The thing is, even if you find a lower-cost loan, a refinance is not always a slam dunk.
There are costs associated with this decision – some of which you may not have considered yet. We’ll go through that together.
First, let’s go over a few very important questions you need answers for before you sign on the dotted line:
Why do you want to refinance your mortgage?
You could be interested in refinancing in order to reduce your cost – but you could have other motivations.
Maybe you want to cash out and pay off credit card debt, or (heaven forbid) use the money to pay for one of your kid’s expensive college education.
Or, maybe you just want to beef up your emergency account because you spent all your money on a wild vacation to Bermuda.
I don’t like these ideas and I’ll tell you why.
I’m a fan of refinancing to save money or use it to make a very smart investment, but it’s not a good idea if it just helps you spend more.
So if you are just using the dough to send the kids to school, reexamine your process. And if you want to take some money out of the house so you can live it up with a sweet “vaca” – forget about it completely Joe.
It might be savvy to refi in order to pay off high-cost debt for example, or buy another property. But only if you’ve taken the necessary steps to insure you won’t get right back into debt again and that the property purchase is a sound financial move.
(Tip: buying a second home is cool if you can afford it, but it’s usually not a good financial investment and therefore, rarely makes financial sense if you are borrowing in order to make that happen).
Are you refinancing just so you can spend more? Be honest with yourself. Capishe? This is the first and most important step to take.
How much will you save?
If you refinance at a lower rate, you might save big bunches of dollars. However, before you refinance, you need to make sure the savings are greater than the costs that come with refinancing.
There are closing costs and origination fees to consider. Sometimes the costs are so high it feels like the mortgage broker is the only one making out on the deal.
In order to compare the costs to the benefits, you have to make some assumptions about how long you think you’ll own the home.
For example, let’s say you can save $2500 a year in interest costs if you refi, but it will cost you $5,000 to get the loan.
In that case, it takes only 2 years in order for this to pay off. That might sound OK. But if there is a good chance you will have to sell the home in 2 or 3 years, it might be a mistake to spend the money.
Bottom line? If you aren’t planning on being in your home for a significant period of time, your interest savings may not be large enough to overcome the costs associated with refinancing. Calculate your savings and payback period based on the length of time you will likely stay in your home.

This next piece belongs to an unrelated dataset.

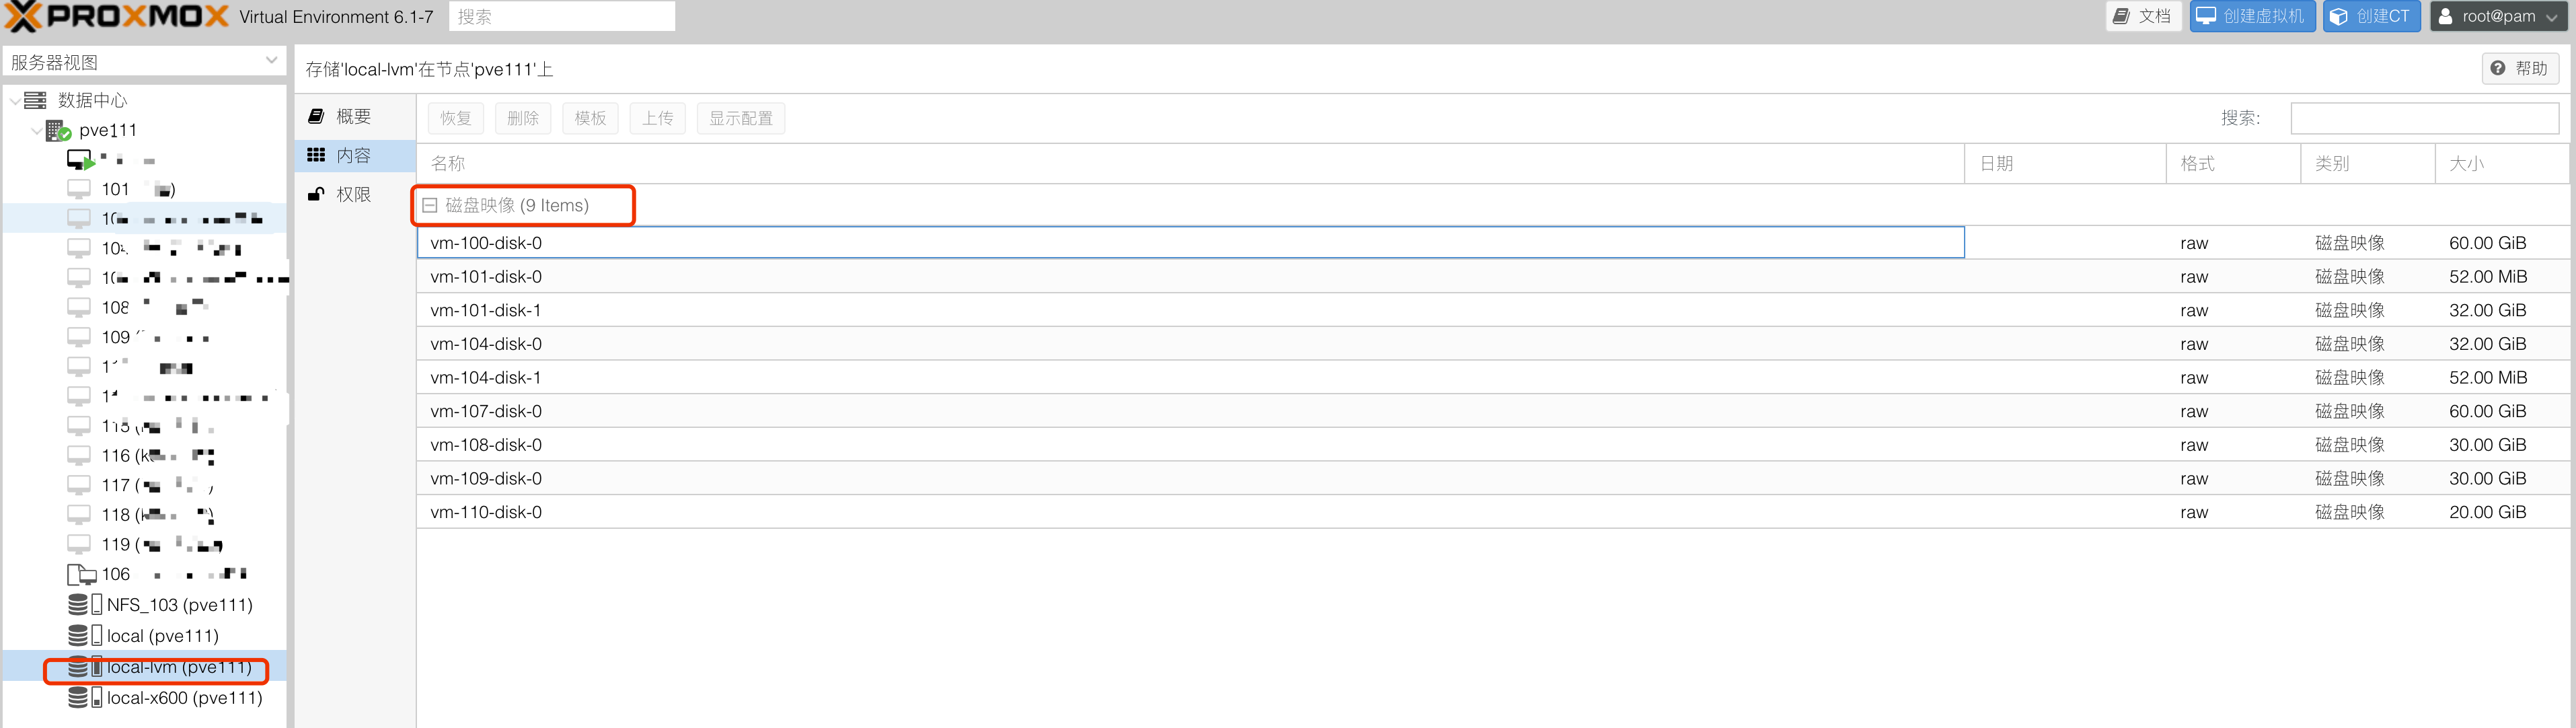Switch to the Summary (概要) tab

point(353,117)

The value proposition of refinancing also depends on how much you owe and/or want to refinance. A small loan may cost just as much as a large loan in fees but if the balance is small, it may take longer to recoup the savings from the lower interest rate.

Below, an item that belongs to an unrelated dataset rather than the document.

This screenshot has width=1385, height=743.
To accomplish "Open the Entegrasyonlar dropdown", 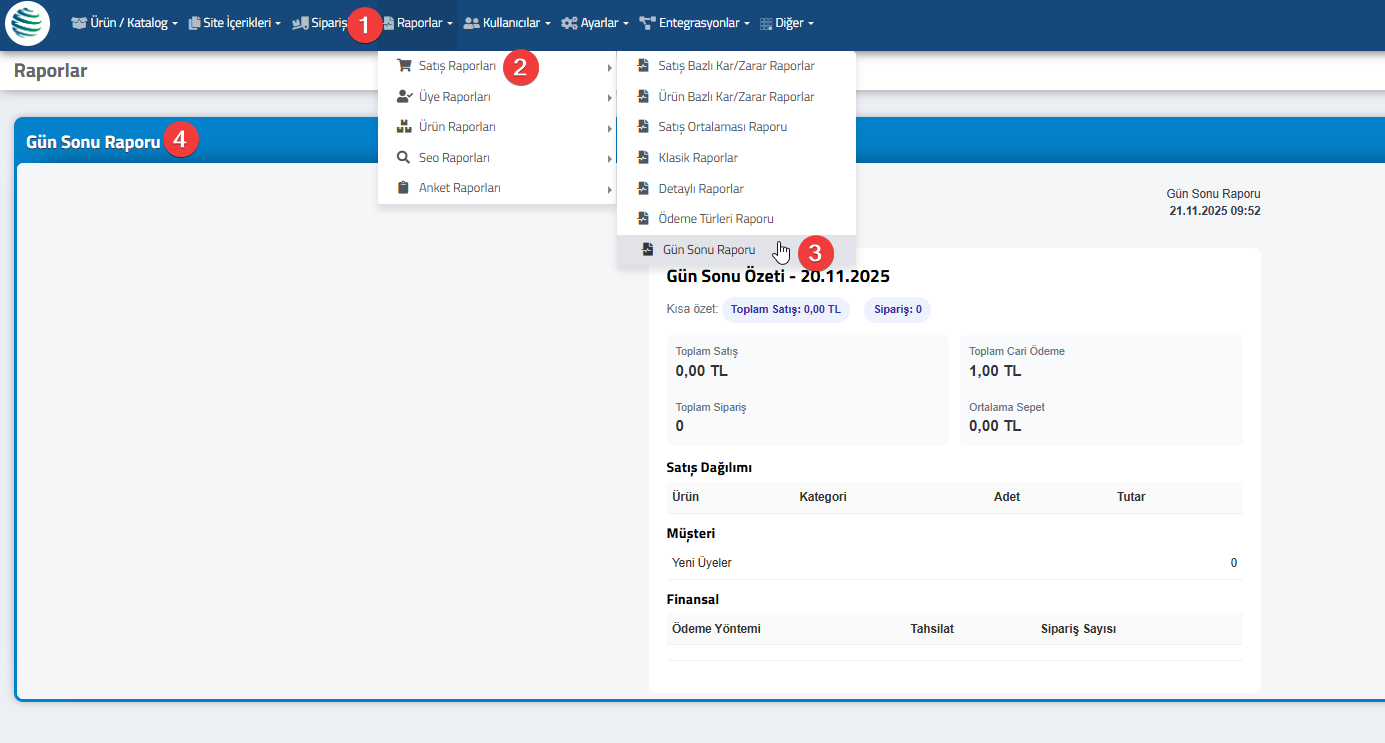I will (x=695, y=23).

If you do carry a low balance, consider alternative ways to refinance rather than use a traditional lender.
TIP: If you do refinance in order to save money every month, think about how you are going to spend that loot. Pay down other loans? Fine. Invest? Great! Blow it at the track? Not so much.

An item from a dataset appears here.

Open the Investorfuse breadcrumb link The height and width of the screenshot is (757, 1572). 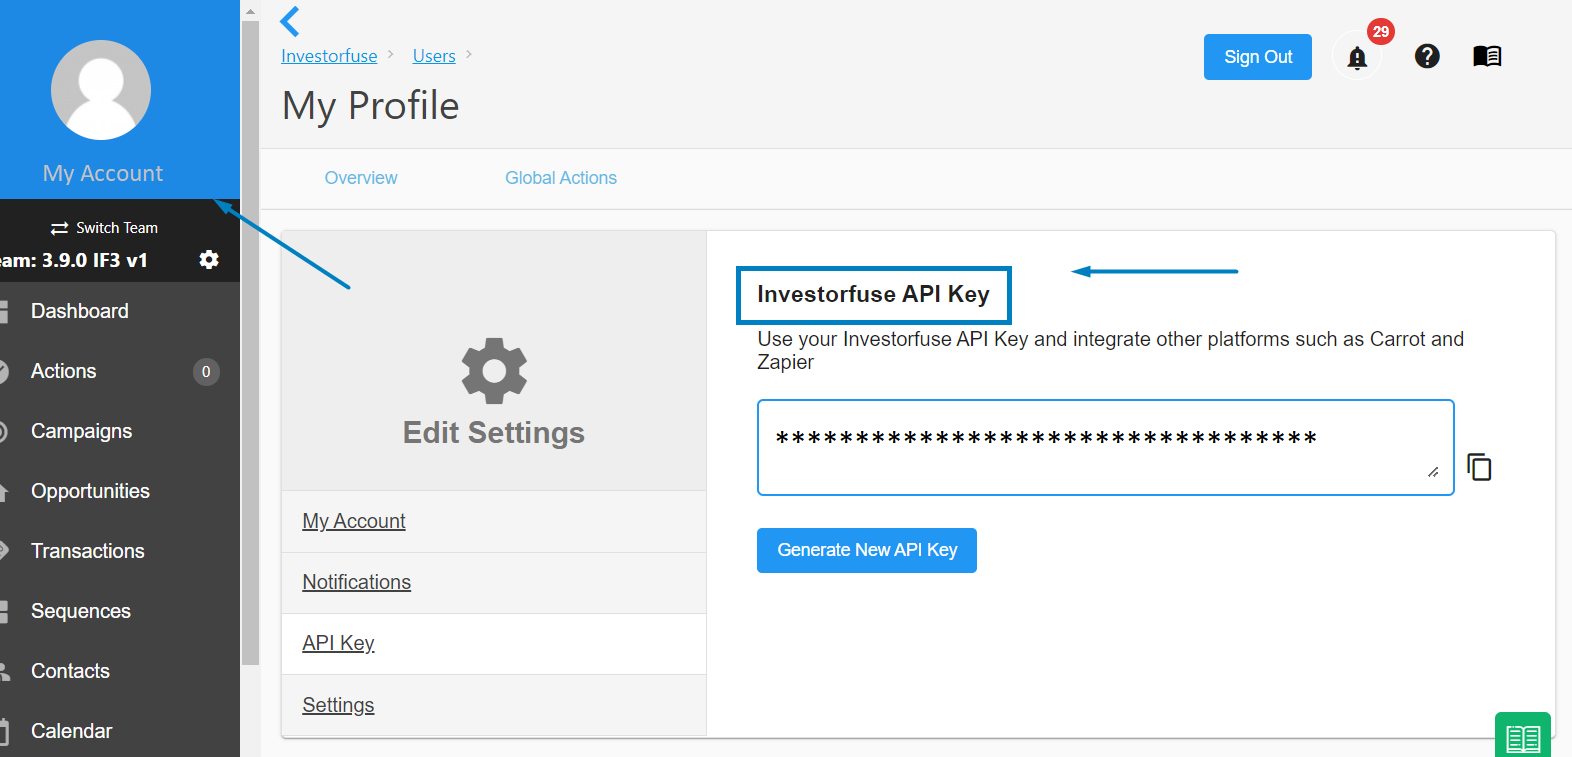[x=329, y=56]
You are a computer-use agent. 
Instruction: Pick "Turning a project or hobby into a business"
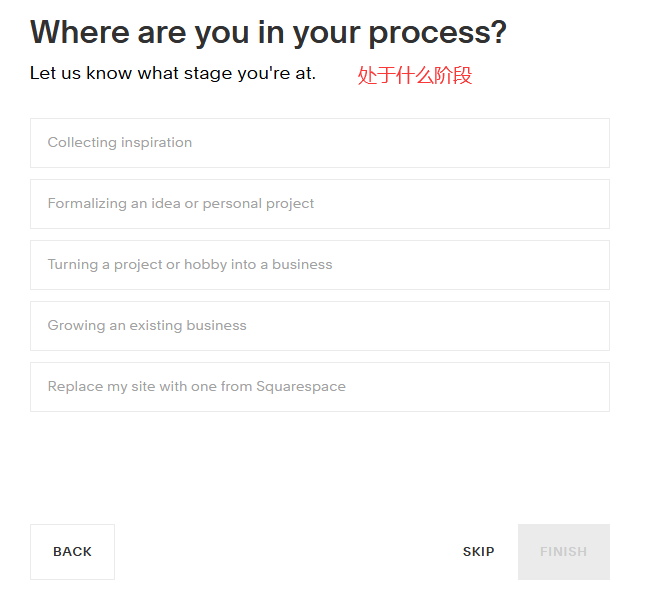tap(319, 265)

Refinancing can be really smart. It can actually propel you to the next level financially.
This is especially true if you are taking cash out of the deal (refinancing more than what you owe) and use the proceeds for a very smart investment.
Even if you just free up monthly cash flow, this can be a smart move. Just make sure that if you doing a cash out, the bread gets invested and used very wisely.
This has to be an INVESTMENT – and not an expense.
That means (in my book) not for education, fun or just spending. Even if you are buying a business or a property, the investment has to make sense financially. Check your numbers chicos.
If you refinancing to save monthly cash flow, great. Make sure the benefits outweigh the costs and be sure to put that savings to good use – like saving and investing.